Federal Court Denies Preliminary Relief to Gay Victim of Revenge Listings on Grindr

A federal judge in Manhattan has denied a gay man’s request to extend a temporary restraining order that had been issued against Grindr, a web-based gay dating app, by a state trial court on the plaintiff’s behalf before the defendant removed the case to federal court. Herrick v. Grindr, LLC, 2017 WL 744605 (S.D.N.Y., Feb. 24, 2017). Matthew Herrick claims that a “former love interest, known as JC, has impersonated him on Grindr by creating profiles bearing Plaintiff’s image and personal information, including his home and work address,” wrote District Judge Valerie Caproni in her ruling on the application to renew the state court’s TRO, which has since expired. “Some of the fake profiles describe Plaintiff as being interested in fetishistic sex, bondage, role playing, and rape fantasies and encourage potential suitors to go to his home or workplace for sex.” Herrick alleges that “dozens of men” had responded, “some of whom have physically assaulted or threatened Plaintiff and his friends and co-workers.” In a footnote, the judge says that Herrick “has at times described the total number of persons as ‘approximately 400.’”

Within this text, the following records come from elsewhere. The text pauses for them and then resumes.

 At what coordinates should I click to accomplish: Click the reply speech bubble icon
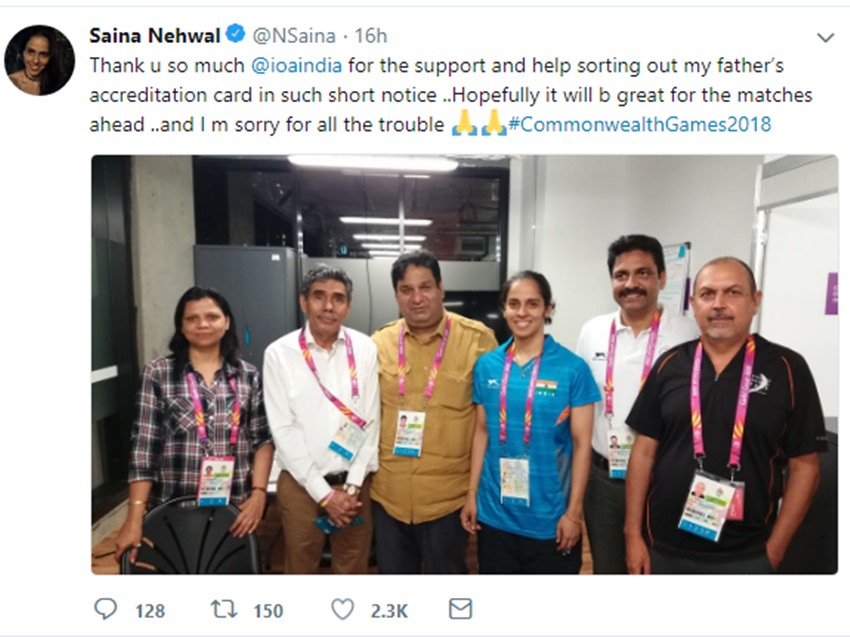[105, 609]
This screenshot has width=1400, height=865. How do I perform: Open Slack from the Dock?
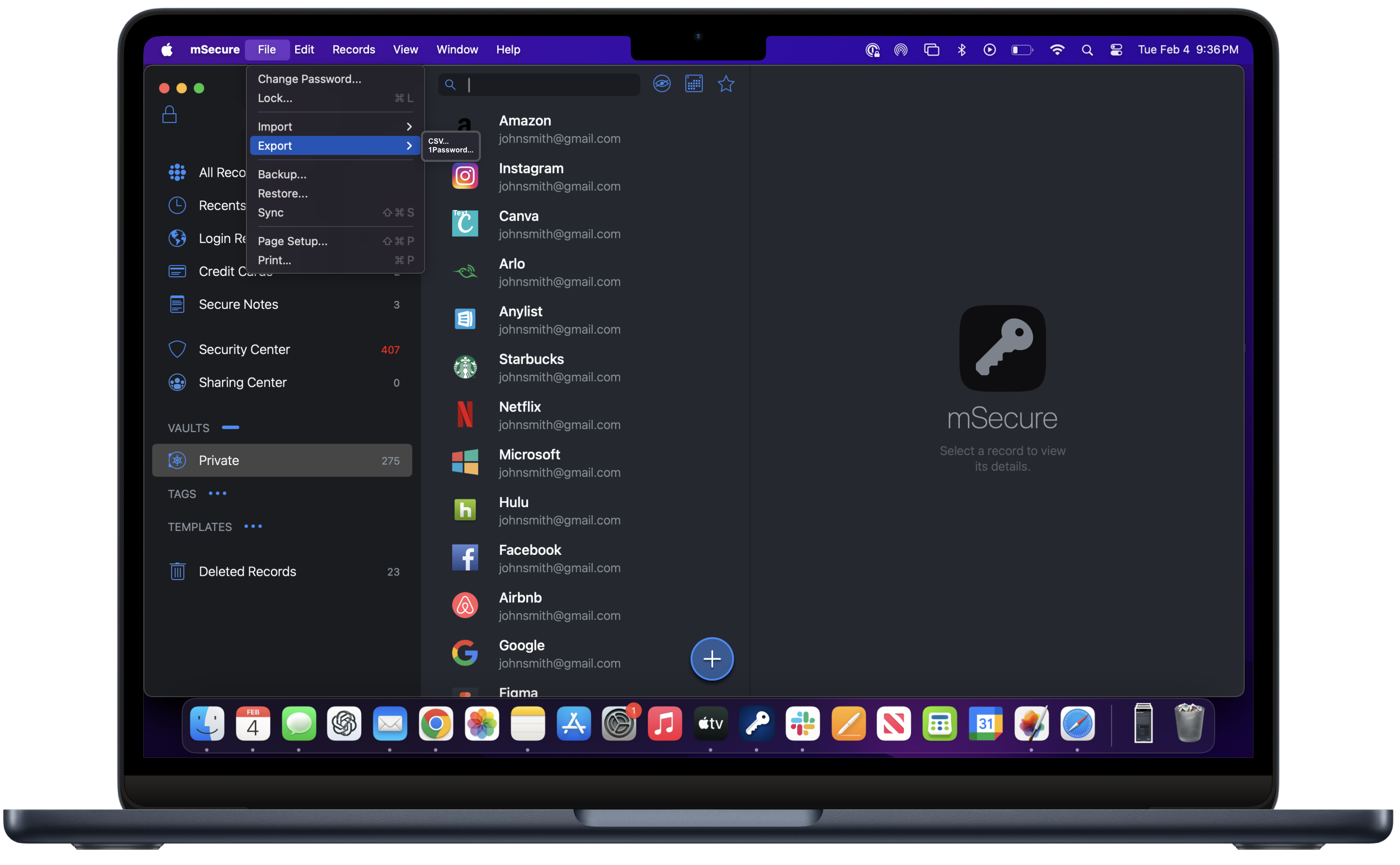tap(803, 724)
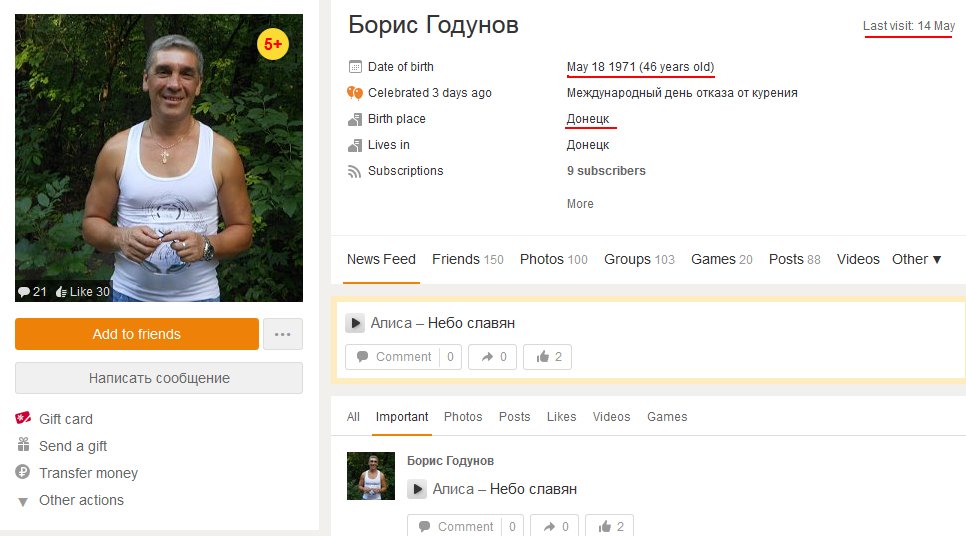Like the status song with the thumbs-up button

(549, 357)
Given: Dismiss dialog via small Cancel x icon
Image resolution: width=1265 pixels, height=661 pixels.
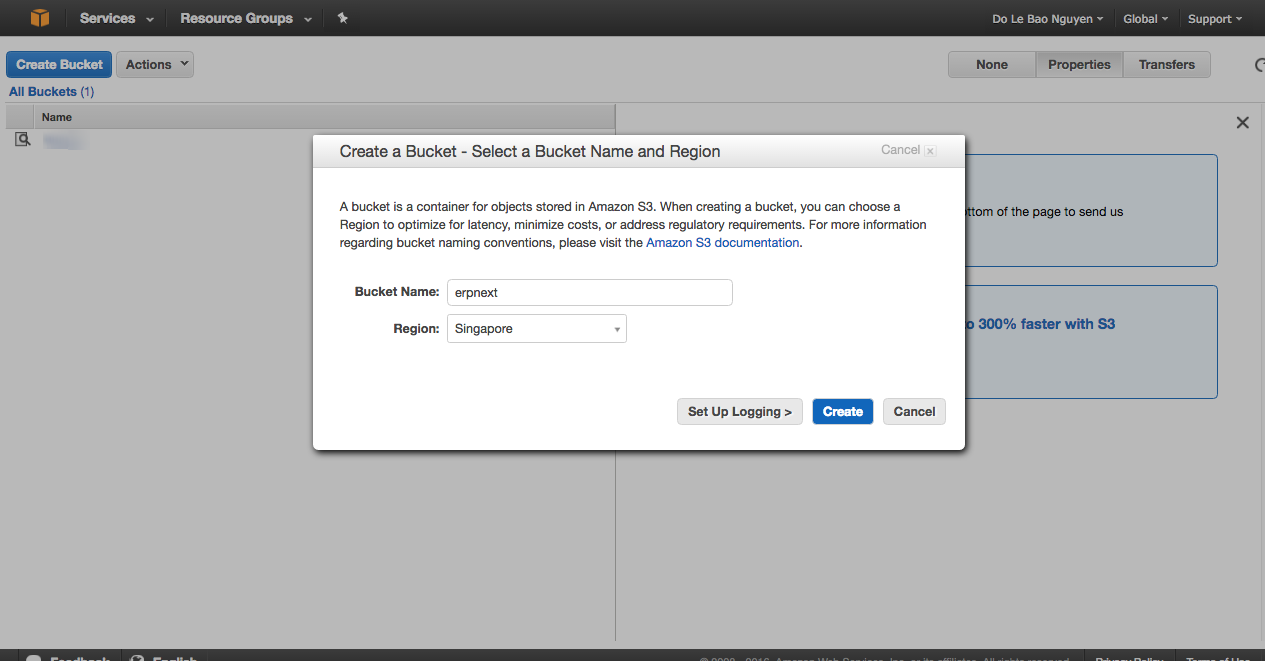Looking at the screenshot, I should (x=930, y=151).
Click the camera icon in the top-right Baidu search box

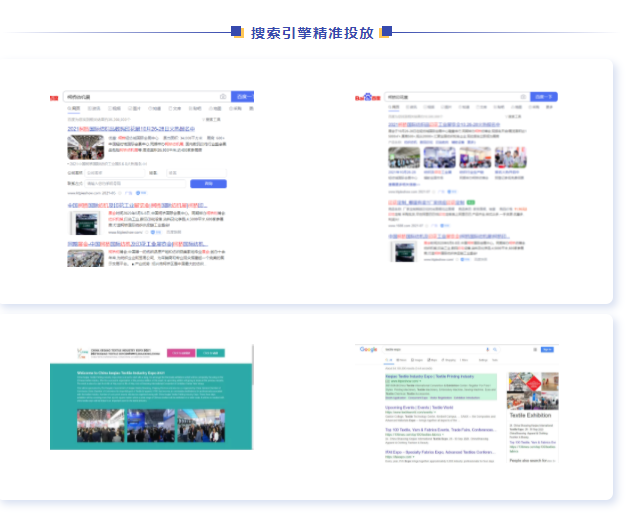click(521, 97)
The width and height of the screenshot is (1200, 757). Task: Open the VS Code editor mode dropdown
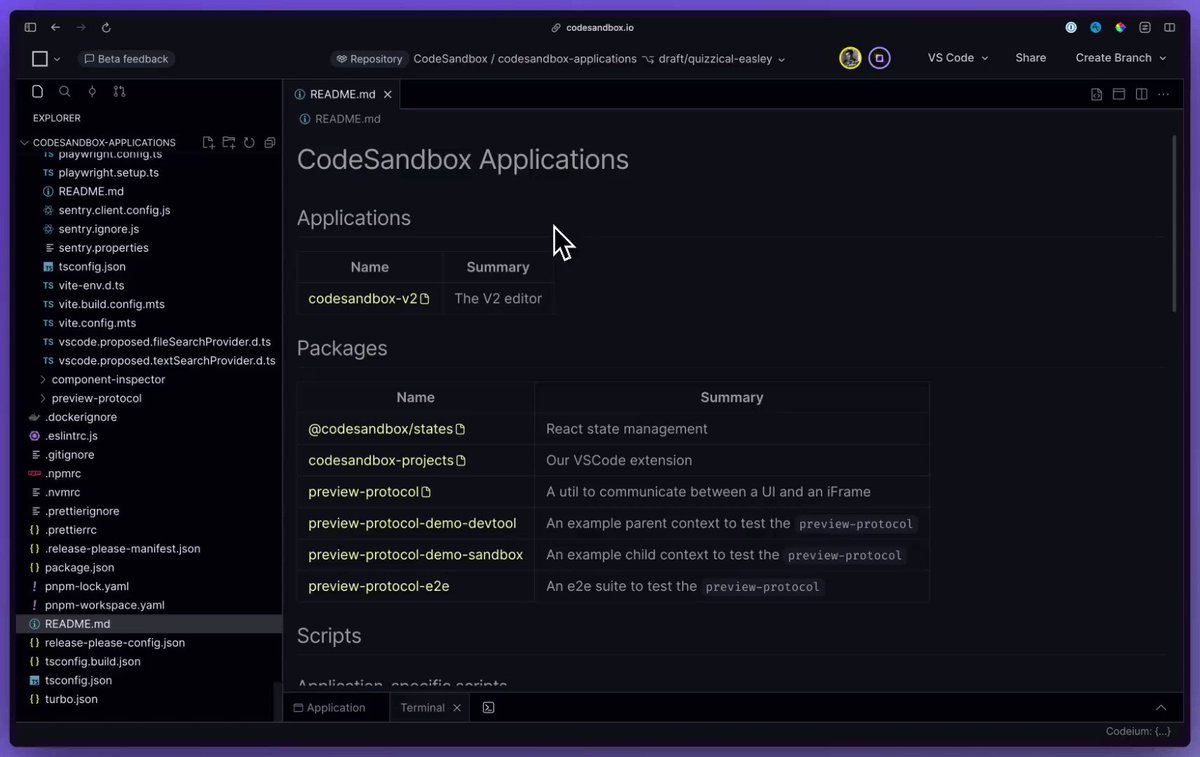pyautogui.click(x=957, y=57)
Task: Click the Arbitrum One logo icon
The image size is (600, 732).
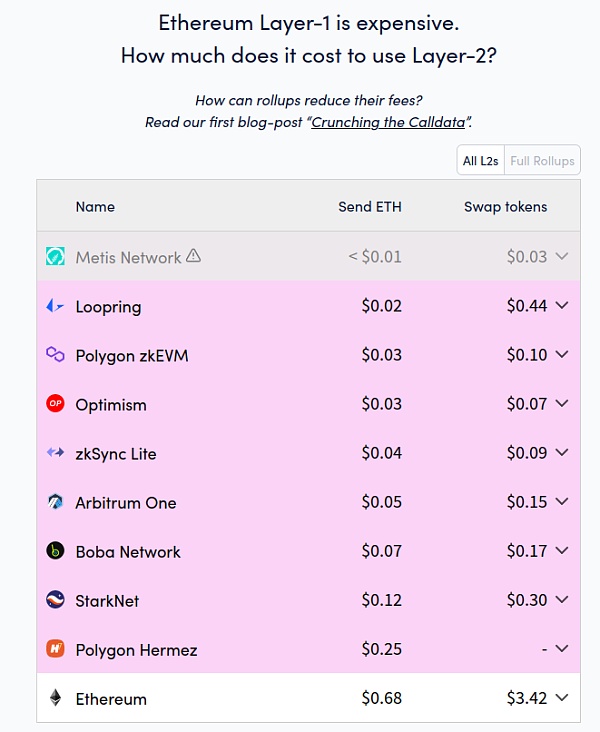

Herrick claims that he has sent more than fifty complaints to Grindr, which acknowledges receiving them but has taken no action. In his state court complaint, as described by Judge Caproni in her opinion, he asserted claims against Grindr for negligence, intentional and negligent infliction of emotional distress, and failure to warn (in connection with Grindr’s alleged failure to monitor its users, prevent abuse of the Grindr application, or respond adequately to his complaints). He also brought claims for false advertising and deceptive business practices under state law, and a common law claim for negligent misrepresentation based on “Grindr’s alleged misrepresentations regarding the safety of the Grindr user community generally and Grindr’s alleged knowledge of JC’s history of harassment.”